■ **EXERCISE DIRECTIONS**
The data should be printed in full, character for character.

■ **Saved entries**
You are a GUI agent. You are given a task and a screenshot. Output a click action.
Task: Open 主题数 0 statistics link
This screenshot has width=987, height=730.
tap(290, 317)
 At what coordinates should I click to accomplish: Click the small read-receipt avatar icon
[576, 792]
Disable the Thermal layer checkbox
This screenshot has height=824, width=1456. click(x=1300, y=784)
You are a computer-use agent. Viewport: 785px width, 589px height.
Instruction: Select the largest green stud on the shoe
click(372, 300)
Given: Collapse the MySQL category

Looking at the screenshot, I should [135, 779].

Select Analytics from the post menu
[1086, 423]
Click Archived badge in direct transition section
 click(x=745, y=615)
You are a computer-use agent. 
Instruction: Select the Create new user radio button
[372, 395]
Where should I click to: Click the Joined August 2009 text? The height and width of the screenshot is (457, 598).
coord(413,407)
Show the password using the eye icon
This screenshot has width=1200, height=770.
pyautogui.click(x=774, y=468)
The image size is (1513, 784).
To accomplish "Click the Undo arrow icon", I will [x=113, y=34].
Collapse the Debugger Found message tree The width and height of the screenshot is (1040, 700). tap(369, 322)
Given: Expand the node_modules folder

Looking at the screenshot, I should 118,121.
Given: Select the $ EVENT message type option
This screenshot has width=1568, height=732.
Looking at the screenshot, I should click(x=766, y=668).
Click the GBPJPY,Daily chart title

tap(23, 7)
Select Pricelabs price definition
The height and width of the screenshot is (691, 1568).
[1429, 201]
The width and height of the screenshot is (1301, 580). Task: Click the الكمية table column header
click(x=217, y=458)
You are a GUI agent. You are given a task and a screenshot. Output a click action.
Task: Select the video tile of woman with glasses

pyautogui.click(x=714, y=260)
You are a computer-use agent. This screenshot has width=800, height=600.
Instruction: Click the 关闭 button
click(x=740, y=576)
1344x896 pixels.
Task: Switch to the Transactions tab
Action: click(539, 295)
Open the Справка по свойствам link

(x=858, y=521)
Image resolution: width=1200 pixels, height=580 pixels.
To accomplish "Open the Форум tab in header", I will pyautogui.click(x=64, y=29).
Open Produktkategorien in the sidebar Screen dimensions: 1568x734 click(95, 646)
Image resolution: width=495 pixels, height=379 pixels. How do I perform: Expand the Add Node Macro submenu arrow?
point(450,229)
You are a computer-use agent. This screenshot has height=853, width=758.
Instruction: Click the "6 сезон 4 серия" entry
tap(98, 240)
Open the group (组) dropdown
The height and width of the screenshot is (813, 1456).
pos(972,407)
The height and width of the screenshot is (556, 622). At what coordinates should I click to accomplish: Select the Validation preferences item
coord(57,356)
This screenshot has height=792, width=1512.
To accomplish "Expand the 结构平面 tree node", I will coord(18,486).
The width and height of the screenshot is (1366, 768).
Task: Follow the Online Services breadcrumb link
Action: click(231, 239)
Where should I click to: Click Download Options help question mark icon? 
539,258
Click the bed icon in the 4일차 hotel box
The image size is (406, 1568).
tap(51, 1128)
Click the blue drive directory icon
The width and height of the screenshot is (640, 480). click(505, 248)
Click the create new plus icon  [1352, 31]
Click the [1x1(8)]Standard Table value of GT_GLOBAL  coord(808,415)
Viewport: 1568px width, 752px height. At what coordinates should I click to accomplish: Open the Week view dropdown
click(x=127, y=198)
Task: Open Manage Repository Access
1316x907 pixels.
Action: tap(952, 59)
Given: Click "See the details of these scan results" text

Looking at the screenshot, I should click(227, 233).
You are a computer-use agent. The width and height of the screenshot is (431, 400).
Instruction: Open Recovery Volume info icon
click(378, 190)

■ **RESULT OF THE EXERCISE**
You are a GUI agent. You are given a task and a screenshot. Output a click action.
Task: Open 主题数 0 statistics link
This screenshot has width=987, height=730.
tap(290, 317)
 At what coordinates should I click to accomplish: Click the small read-receipt avatar icon
[576, 792]
Disable the Thermal layer checkbox
This screenshot has height=824, width=1456. click(x=1300, y=784)
You are a computer-use agent. Viewport: 785px width, 589px height.
Instruction: Select the largest green stud on the shoe
click(372, 300)
Given: Collapse the MySQL category

Looking at the screenshot, I should [135, 779].

Select Analytics from the post menu
[1086, 423]
Click Archived badge in direct transition section
 click(x=745, y=615)
You are a computer-use agent. 
Instruction: Select the Create new user radio button
[372, 395]
Where should I click to: Click the Joined August 2009 text? The height and width of the screenshot is (457, 598).
coord(413,407)
Show the password using the eye icon
This screenshot has width=1200, height=770.
pyautogui.click(x=774, y=468)
The image size is (1513, 784).
To accomplish "Click the Undo arrow icon", I will [x=113, y=34].
Collapse the Debugger Found message tree The width and height of the screenshot is (1040, 700). tap(369, 322)
Given: Expand the node_modules folder

Looking at the screenshot, I should 118,121.
Given: Select the $ EVENT message type option
This screenshot has width=1568, height=732.
Looking at the screenshot, I should click(x=766, y=668).
Click the GBPJPY,Daily chart title

tap(23, 7)
Select Pricelabs price definition
The height and width of the screenshot is (691, 1568).
[1429, 201]
The width and height of the screenshot is (1301, 580). Task: Click the الكمية table column header
click(x=217, y=458)
You are a GUI agent. You are given a task and a screenshot. Output a click action.
Task: Select the video tile of woman with glasses

pyautogui.click(x=714, y=260)
You are a computer-use agent. This screenshot has width=800, height=600.
Instruction: Click the 关闭 button
click(x=740, y=576)
1344x896 pixels.
Task: Switch to the Transactions tab
Action: click(539, 295)
Open the Справка по свойствам link

(x=858, y=521)
Image resolution: width=1200 pixels, height=580 pixels.
To accomplish "Open the Форум tab in header", I will pyautogui.click(x=64, y=29).
Open Produktkategorien in the sidebar Screen dimensions: 1568x734 click(95, 646)
Image resolution: width=495 pixels, height=379 pixels. How do I perform: Expand the Add Node Macro submenu arrow?
point(450,229)
You are a computer-use agent. This screenshot has height=853, width=758.
Instruction: Click the "6 сезон 4 серия" entry
tap(98, 240)
Open the group (组) dropdown
The height and width of the screenshot is (813, 1456).
pos(972,407)
The height and width of the screenshot is (556, 622). At what coordinates should I click to accomplish: Select the Validation preferences item
coord(57,356)
This screenshot has height=792, width=1512.
To accomplish "Expand the 结构平面 tree node", I will coord(18,486).
The width and height of the screenshot is (1366, 768).
Task: Follow the Online Services breadcrumb link
Action: click(231, 239)
Where should I click to: Click Download Options help question mark icon? 
539,258
Click the bed icon in the 4일차 hotel box
The image size is (406, 1568).
tap(51, 1128)
Click the blue drive directory icon
The width and height of the screenshot is (640, 480). click(505, 248)
Click the create new plus icon  [1352, 31]
Click the [1x1(8)]Standard Table value of GT_GLOBAL  coord(808,415)
Viewport: 1568px width, 752px height. At what coordinates should I click to accomplish: Open the Week view dropdown
click(x=127, y=198)
Task: Open Manage Repository Access
1316x907 pixels.
Action: tap(952, 59)
Given: Click "See the details of these scan results" text

Looking at the screenshot, I should click(227, 233).
You are a computer-use agent. The width and height of the screenshot is (431, 400).
Instruction: Open Recovery Volume info icon
click(378, 190)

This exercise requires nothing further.